WHAT IS REQUIRED →
Copy out the items below word for word, from the line containing "You are a computer-use agent. Screen" up to and including the line containing "(x=27, y=22)".

╭──

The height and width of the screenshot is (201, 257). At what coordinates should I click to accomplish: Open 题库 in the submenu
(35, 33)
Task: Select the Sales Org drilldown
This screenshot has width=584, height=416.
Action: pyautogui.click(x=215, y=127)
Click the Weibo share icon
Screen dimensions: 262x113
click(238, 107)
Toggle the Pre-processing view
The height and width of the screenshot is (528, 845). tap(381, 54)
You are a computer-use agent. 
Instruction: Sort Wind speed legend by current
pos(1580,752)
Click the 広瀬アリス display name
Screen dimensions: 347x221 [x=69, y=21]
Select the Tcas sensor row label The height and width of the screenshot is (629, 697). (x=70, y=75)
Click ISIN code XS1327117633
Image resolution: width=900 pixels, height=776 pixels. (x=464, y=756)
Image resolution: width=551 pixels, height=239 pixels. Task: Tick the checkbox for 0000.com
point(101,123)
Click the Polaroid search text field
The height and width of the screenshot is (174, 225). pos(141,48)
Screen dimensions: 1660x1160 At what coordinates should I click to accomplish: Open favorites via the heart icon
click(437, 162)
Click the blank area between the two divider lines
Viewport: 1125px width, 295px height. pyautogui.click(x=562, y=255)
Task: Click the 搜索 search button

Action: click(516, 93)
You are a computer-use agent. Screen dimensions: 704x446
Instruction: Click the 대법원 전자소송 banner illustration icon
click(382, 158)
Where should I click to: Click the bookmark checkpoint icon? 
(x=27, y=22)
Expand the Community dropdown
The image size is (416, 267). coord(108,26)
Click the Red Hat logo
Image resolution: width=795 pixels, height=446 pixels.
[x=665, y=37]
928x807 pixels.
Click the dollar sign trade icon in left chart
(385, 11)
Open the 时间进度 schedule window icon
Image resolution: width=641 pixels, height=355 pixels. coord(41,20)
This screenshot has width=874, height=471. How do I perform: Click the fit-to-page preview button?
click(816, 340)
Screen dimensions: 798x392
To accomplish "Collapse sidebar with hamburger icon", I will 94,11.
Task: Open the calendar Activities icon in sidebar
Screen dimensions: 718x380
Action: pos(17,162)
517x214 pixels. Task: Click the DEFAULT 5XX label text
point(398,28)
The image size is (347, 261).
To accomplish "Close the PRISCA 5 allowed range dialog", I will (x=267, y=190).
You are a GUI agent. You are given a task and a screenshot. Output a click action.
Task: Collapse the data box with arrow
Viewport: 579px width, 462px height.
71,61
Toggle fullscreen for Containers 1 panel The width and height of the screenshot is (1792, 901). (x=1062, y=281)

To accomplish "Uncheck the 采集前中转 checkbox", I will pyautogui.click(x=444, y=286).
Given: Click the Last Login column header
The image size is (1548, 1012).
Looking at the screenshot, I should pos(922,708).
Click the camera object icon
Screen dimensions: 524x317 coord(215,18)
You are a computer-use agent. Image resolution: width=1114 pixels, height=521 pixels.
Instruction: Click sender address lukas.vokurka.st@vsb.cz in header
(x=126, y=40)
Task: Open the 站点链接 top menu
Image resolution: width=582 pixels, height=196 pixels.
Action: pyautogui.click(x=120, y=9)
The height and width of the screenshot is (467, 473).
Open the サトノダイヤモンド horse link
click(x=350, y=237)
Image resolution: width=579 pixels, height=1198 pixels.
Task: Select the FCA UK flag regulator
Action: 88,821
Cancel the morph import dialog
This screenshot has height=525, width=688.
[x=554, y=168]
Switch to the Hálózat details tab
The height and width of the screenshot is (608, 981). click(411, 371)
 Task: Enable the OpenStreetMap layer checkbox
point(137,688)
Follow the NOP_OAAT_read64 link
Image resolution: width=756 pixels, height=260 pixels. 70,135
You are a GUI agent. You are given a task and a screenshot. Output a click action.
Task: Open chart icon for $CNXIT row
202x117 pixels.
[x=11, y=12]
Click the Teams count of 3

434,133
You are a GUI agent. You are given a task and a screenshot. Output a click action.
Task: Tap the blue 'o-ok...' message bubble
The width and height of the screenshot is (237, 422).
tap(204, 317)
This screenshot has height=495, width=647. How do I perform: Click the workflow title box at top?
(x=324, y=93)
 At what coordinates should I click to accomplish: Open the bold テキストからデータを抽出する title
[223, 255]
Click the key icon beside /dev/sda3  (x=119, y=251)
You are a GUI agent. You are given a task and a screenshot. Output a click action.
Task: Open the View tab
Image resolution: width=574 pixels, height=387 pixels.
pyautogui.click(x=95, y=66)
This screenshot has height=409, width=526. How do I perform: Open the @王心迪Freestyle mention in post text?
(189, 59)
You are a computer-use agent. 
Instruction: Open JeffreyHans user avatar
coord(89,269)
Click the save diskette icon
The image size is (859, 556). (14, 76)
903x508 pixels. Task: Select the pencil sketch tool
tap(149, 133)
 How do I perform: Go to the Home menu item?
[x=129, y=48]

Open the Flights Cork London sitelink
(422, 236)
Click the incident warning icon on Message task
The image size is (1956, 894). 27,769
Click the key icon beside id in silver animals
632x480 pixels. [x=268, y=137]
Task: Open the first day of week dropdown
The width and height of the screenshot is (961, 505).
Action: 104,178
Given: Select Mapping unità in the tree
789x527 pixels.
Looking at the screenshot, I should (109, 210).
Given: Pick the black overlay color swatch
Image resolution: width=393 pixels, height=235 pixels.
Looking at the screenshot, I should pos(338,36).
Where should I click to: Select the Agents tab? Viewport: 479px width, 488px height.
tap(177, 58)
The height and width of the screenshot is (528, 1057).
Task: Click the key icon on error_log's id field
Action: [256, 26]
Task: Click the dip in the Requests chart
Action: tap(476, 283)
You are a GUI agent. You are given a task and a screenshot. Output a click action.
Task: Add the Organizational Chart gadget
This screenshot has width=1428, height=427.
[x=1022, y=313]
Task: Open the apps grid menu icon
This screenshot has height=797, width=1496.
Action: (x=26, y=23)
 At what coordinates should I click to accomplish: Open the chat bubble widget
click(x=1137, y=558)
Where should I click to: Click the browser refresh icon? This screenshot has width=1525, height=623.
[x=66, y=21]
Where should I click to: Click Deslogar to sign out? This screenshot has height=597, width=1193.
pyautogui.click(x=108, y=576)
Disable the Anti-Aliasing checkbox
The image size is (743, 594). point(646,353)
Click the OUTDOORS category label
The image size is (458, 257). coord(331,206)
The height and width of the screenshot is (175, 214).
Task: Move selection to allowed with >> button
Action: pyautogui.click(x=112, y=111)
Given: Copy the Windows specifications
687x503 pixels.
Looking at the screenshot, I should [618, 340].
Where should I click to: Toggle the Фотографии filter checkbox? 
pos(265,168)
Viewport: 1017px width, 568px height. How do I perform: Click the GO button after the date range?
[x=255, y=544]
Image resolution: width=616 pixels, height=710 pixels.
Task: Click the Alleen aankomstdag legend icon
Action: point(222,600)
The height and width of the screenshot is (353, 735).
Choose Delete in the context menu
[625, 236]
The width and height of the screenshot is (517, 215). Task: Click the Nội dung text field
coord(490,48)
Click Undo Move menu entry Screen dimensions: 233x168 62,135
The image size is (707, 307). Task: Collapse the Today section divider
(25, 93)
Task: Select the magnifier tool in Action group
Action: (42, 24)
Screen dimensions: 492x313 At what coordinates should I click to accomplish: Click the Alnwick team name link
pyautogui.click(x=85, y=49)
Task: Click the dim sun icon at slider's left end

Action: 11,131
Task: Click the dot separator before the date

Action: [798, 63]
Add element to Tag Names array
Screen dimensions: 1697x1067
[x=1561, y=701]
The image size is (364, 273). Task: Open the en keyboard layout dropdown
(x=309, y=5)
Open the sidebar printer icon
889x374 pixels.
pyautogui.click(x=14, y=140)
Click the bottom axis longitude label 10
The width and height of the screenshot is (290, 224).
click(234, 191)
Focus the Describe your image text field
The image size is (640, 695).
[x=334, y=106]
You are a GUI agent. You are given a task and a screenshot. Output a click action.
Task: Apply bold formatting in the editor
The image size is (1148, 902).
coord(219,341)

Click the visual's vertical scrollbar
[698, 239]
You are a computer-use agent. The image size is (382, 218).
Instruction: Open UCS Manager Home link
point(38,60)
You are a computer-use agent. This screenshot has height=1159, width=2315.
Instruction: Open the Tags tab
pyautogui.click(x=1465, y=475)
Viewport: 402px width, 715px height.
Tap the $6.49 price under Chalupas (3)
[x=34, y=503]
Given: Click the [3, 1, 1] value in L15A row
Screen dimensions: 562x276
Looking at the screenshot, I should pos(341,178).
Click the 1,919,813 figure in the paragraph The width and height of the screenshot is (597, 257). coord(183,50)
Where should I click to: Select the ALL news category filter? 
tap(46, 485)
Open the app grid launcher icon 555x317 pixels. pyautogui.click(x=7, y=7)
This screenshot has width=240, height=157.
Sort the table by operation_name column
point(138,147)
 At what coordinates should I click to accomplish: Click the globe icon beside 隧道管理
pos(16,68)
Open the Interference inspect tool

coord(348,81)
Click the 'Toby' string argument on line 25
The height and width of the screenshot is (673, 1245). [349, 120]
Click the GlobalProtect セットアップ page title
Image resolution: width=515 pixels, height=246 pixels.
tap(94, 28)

╰──

TASK RESPONSE →
You are a computer-use agent. Screen dimensions: 704x446
Instruction: Click the 대법원 전자소송 banner illustration icon
click(382, 158)
Where should I click to: Click the bookmark checkpoint icon? 
(x=27, y=22)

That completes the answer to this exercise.